Before you start, classify your migration:
- Homogeneous: Same engine (MySQL to MySQL, PostgreSQL to PostgreSQL). Typically simpler. Most schema and data constructs transfer directly.
- Heterogeneous: Different engines (Oracle to PostgreSQL, SQL Server to MySQL). Requires schema conversion and application query changes. Significantly more complex.
AWS Tools for Database Migration
AWS Database Migration Service (DMS)
DMS is the core tool for migrating data to RDS. It supports both full-load (initial data copy) and change data capture (CDC, ongoing replication of changes while the source database remains live).
DMS runs as a replication instance in your AWS account.
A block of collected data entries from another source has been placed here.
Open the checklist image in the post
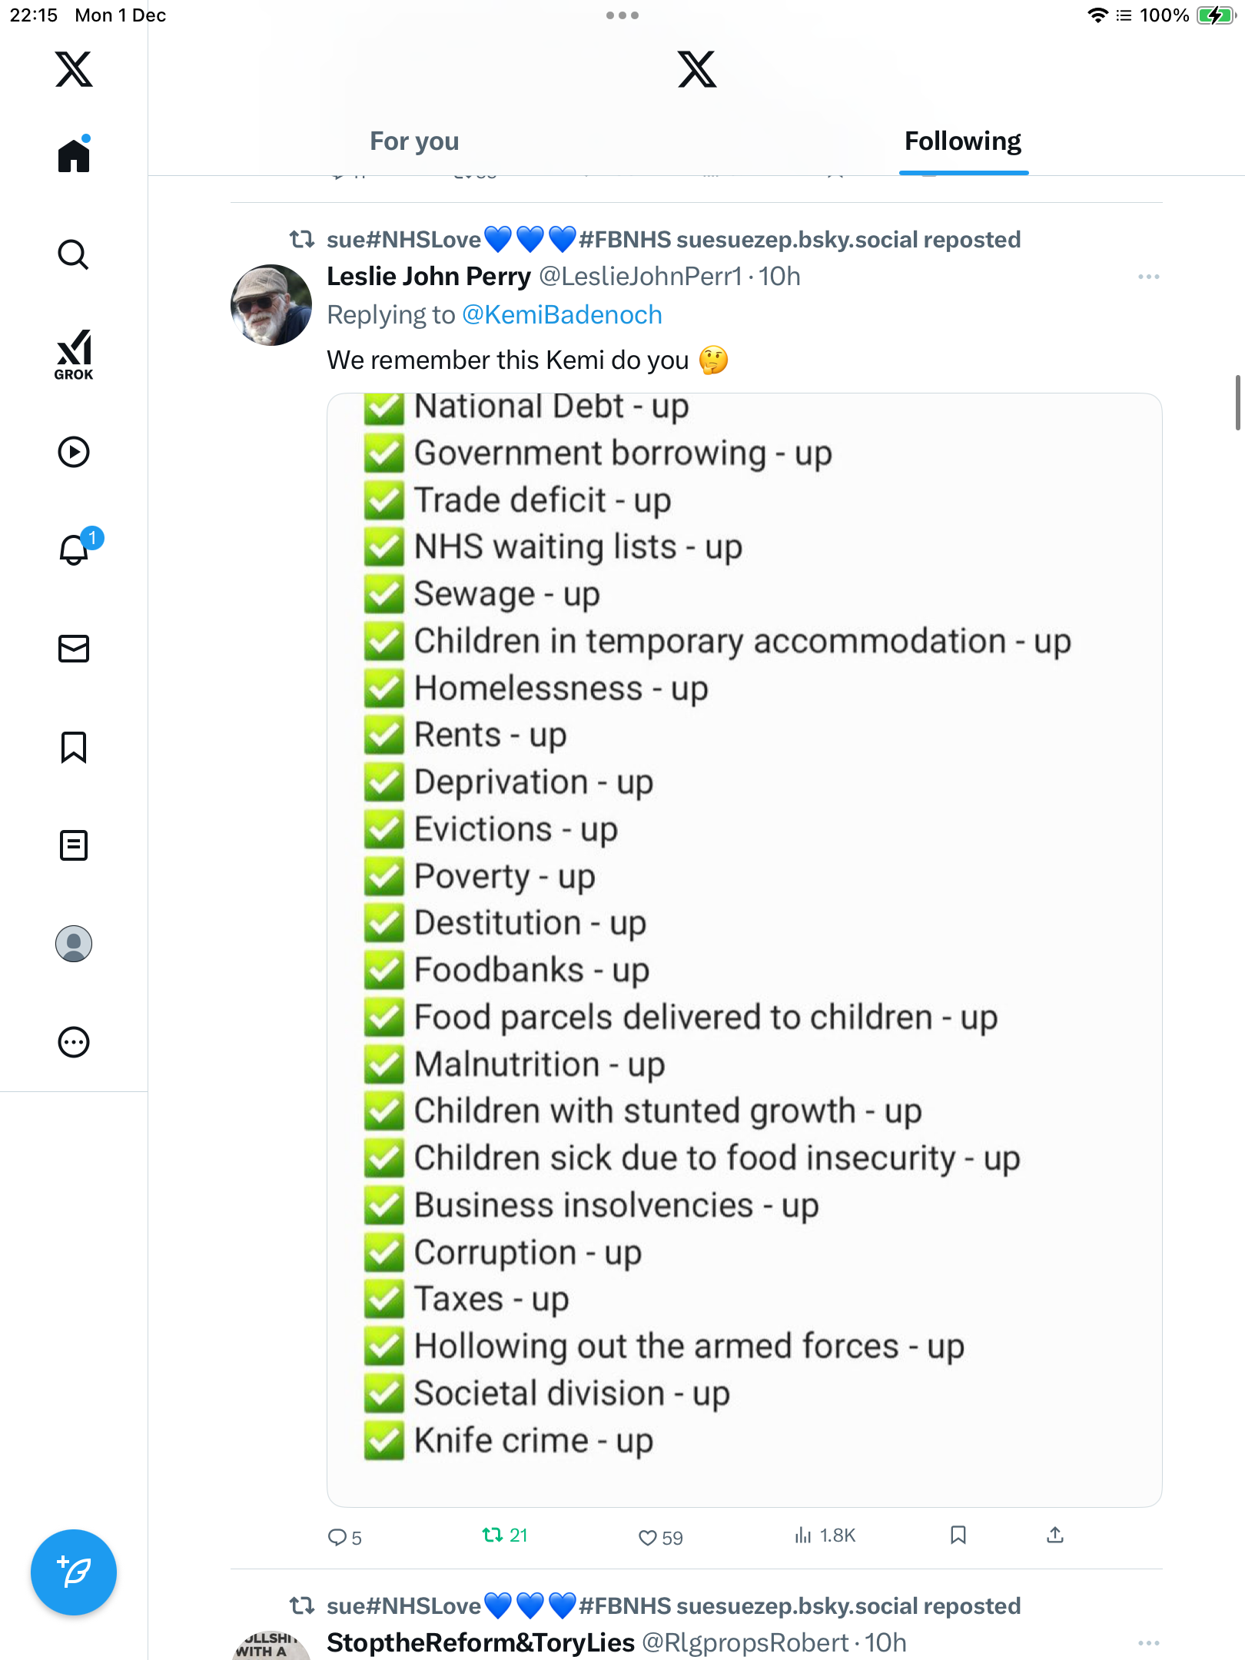This screenshot has width=1245, height=1660. coord(744,949)
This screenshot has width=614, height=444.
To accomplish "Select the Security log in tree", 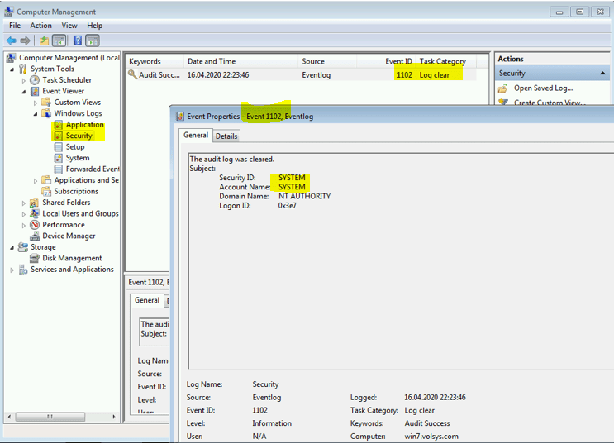I will coord(79,136).
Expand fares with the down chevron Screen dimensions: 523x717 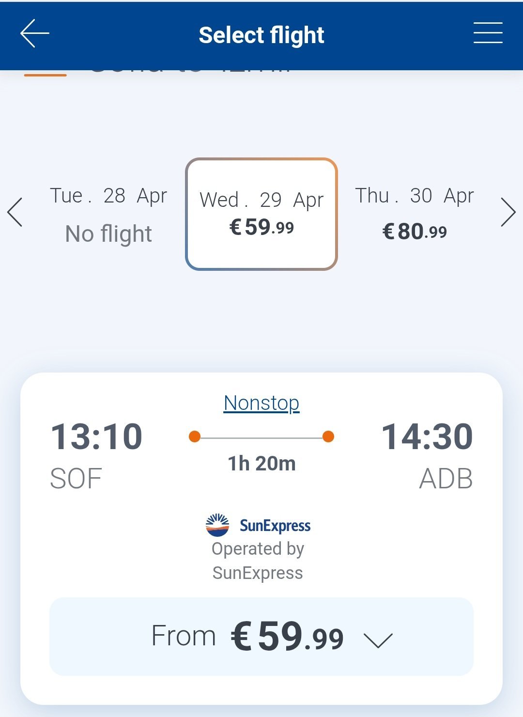(x=378, y=639)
You configure source and target endpoints, and a replication task that defines what to copy and how.
For a migration with minimal downtime, the standard pattern is:
- Full load: DMS copies all existing data from source to target
- CDC: DMS continuously replicates ongoing changes from source to target
- Cutover: Once replication lag is near zero, switch application connections to RDS and stop DMS
This approach keeps your source database fully operational during the migration. Application downtime is limited to the cutover window, typically minutes rather than hours.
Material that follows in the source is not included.